Back to his smart-ass self, Ramirez thought, still gritting his teeth in anger. But he pushed it aside. "Forget it. In this business you only look back if you can profit from your mistakes. We just learned what happens when we forget our mission. The matter is closed."
"Now"—he returned his attention to the main cabin— "when we set down at the facility, I expect total discipline. Nothing less will be tolerated. Is that understood?" He motioned Peretz out of the weapons station and took his place there.
Would these men hold together the way he required? As he looked them over, he felt confident. He had had enough experience to smell success.
Sabri Ramirez had definitely been around the track. Born in Venezuela almost half a century earlier, the son of a prominent Marxist lawyer, he had become an ardent revolutionary by age twenty. At twenty-five he went off to Cuba, but it was only later, while attending Patrice Lumumba University in the Soviet Union, that he discovered his true ideological core —it turned out he actually despised "the oppressed of the earth," along with curfews, books, and lectures. No, what he really wanted to join was not the Party, but the party—good living, women, fame. And he wanted the last most of all. After nine months his lack of ideological fervor got him summarily expelled. He actually felt relief.

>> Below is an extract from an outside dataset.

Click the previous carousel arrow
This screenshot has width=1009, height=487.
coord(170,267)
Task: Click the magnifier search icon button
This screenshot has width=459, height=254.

With an eye to where the action was, he immigrated to Beirut . . . and prudently became a Muslim by conversion. Then he started making contacts—Beirut had always been a good place to make contacts. The payoff was quick. He was young, obviously brilliant, and he would do anything. In the early 1970s he was recruited by the terrorist group known as the Popular Front for the Liberation of Palestine and assigned leadership of its European unit. Off he went to Paris, the posting of his dreams.

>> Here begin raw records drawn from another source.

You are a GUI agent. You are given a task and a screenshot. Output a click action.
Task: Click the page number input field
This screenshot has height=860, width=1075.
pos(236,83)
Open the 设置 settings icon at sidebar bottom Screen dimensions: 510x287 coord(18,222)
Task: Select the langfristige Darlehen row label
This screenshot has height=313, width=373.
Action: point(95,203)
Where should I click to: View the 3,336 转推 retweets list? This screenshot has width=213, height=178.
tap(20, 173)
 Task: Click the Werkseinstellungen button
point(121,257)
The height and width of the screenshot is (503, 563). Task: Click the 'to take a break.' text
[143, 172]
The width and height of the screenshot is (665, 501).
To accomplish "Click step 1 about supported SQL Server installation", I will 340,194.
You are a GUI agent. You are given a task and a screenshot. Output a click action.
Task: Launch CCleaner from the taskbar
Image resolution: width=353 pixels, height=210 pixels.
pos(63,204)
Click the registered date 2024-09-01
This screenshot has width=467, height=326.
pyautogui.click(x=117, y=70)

He had long fantasized about making himself a legend as one of the world's leading terrorists, and he was soon succeeding beyond his fondest imaginings. In 1974 he graduated from the PFLP and formed his own group. A Middle Eastern gun-for-hire, it was known as the Organization of the Armed Arab Struggle. The designation, he thought, had a nice revolutionary ring, which he had long since learned mattered. His new enterprise—terrorism-to-go—soon attracted such major clients as Libya and Iraq. Among his more celebrated achievements were the bombing of a French Cultural Center in West Berlin, exploding a suitcase bomb at a Marseilles railroad station, and placing an incendiary device aboard the French "bullet train."

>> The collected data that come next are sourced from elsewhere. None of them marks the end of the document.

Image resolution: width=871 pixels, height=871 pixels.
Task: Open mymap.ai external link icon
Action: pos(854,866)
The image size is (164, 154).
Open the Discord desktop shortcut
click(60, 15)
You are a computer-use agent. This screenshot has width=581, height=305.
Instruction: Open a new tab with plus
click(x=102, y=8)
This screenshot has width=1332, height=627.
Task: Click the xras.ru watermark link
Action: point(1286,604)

Although he never had cared about ideology, he appreciated the importance of a correct political stance in the Islamic world, and therefore he frequently posed as the leader of an "armed struggle" against the "Zionist Enemy." But always, however, at a profit. He had, in fact, perfected the fine art of extortion, pressing the "reactionary" regimes of Egypt, Jordan, Kuwait, Saudi Arabia, and the Gulf sheikdoms into paying protection money disguised as "revolutionary donations." After he engineered the 1975 OPEC incident in Vienna in which eleven oil ministers were taken hostage, and then blew up a seaside resort, killing a Kuwaiti official, he began receiving regular payoffs from all the Gulf states.
Finally, in 1984, he closed out operations under the OAAS name, moved to Damascus, and began training Syrian intelligence agents. By that time, he had become a chimera, a legend whose nickname, the Hyena, was linked to every car bomb in Europe. And by that time also, the Hyena (a name he despised) had become the stuff of popular fiction, as well as of dossiers on three continents.
Having reduced terrorism to a science—a boring science —he then temporarily retired. But now, after the American invasion of the Middle East, he had decided to come back for one last score, to do what he had been dreaming about for years. The Americans had unwittingly provided the perfect opportunity. Why not seize it? This time, however, he wanted to do it himself, not with an army of half-crazed radical Muslims. . . .
He stepped up to the cockpit and examined the rows of gauges. "Hold the airspeed under a hundred knots. And make sure you keep her on the deck."